**WHAT NEEDS TO BE DONE:** Write out, as an exact transcription, the line that has "Given: Click the NEW badge on Full Payroll" and each line after it through the end of the data below.

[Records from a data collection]
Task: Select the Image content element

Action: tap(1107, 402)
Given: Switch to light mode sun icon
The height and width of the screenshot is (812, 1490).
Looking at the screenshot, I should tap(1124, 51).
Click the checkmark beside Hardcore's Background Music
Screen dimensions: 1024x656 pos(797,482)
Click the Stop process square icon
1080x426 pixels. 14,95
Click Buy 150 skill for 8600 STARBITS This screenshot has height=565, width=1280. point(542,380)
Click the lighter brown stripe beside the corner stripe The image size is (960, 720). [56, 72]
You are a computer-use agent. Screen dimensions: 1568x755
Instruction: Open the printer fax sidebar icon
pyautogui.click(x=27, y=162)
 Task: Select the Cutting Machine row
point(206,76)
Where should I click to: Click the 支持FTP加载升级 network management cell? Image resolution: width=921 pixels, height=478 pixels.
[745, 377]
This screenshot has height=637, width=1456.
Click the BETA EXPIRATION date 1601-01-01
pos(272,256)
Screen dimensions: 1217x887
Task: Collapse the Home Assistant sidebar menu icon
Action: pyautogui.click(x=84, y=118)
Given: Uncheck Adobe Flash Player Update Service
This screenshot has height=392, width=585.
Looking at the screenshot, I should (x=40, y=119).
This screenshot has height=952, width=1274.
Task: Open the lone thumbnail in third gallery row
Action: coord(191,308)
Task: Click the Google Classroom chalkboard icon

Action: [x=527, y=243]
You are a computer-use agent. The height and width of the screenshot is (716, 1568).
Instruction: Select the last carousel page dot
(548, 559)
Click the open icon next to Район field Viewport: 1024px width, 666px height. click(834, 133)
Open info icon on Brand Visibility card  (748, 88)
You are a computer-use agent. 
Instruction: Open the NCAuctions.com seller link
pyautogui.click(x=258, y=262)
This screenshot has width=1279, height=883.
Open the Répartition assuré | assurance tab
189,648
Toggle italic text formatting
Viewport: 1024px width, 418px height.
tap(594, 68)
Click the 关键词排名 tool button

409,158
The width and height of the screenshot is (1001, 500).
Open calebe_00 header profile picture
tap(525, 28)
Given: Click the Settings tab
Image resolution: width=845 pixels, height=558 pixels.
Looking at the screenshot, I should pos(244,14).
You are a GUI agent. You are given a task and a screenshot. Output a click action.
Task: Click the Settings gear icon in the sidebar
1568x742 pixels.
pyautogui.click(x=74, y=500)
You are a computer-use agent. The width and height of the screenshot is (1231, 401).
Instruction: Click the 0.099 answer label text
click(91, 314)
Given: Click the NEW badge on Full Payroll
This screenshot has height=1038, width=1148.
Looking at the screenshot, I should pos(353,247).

**TASK RESULT:**
Given: Click the NEW badge on Full Payroll
This screenshot has height=1038, width=1148.
Looking at the screenshot, I should pos(353,247).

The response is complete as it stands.